Walau ada banyak kajian ada banyak kajian dan literatur menyangkut soal penguasaan tanah di masa Orba, baik dari sudut pandang studi agraria, antropologi, politik, hukum dan sejarah. Tapi Alysa bersama nyanyianya membawaku pada idola berat milik Abah, Wiji Thukul sosok Penyair penyair yang di masa Orba banyak menulis puisi protes dan tema tanah dan kekuasaan.

tanah mestinya dibagi-bagi
jika cuma segelintir orang yang menguasai bagaimana hari esok kaum tani
tanah mesti ditanami
sebab hidup tidak hanya hari ini
jika sawah diratakan
rimbun semak pohon dirubuhkan
apa yang kita harap
dari cerobong asap besi.

Sederhananya puisi ini menggambarkan bahwa tanah telah ditanami oleh cerobong asap besi. Rakyat seperti para petani tak lagi punya tanah yang layak untuk ditanami, satu dua kali menjelaskan tentang derita rakyat yang tak bertanah di negeri sendiri. Tanah hanya dikuasai para tuan tanah.

”Tanah mesti kita jaga apalagi tanah air.
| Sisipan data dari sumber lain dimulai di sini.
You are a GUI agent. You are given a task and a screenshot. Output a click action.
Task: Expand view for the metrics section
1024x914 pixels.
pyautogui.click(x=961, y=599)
Sejauh mana pun kita merantau” Alysa tak juga berhenti bernyanyi, seakan-akan semuanya dilampiaskan kepada hujan yang tak henti, syairnya tak berhenti membuatku melamun pada ingatan-ingatan, sempat singgah pada beberapa hari lalu awal Agustus bulan itu sempat membaca puisi  Fakhrunnas MA Jabbar dalam puisinya bertajuk Tanah Airku Melayu.

di sini
kuberdiri
di tanah airku
di ranah melayuku
sejauh-jauh mata memandang
di ranah melayu ditukikkan
sejauh-jauh kaki melangkah
di ranah riau dihentakkan
sejauh-jauh hati ’kan terbang
di ranah melayu dihinggapkan.

Di mana pun, tanah menjadi tumpuan. Tanah adalah tapak untuk tegak. Tak heran jika tanah jadi sumber sengketa, baik dalam keluarga, masyarakat, maupun negara. Demi tanah dan tanah air kita rela bertumpah darah. Kita mati-matian melawan perampasan tanah, termasuk tanah ulayat.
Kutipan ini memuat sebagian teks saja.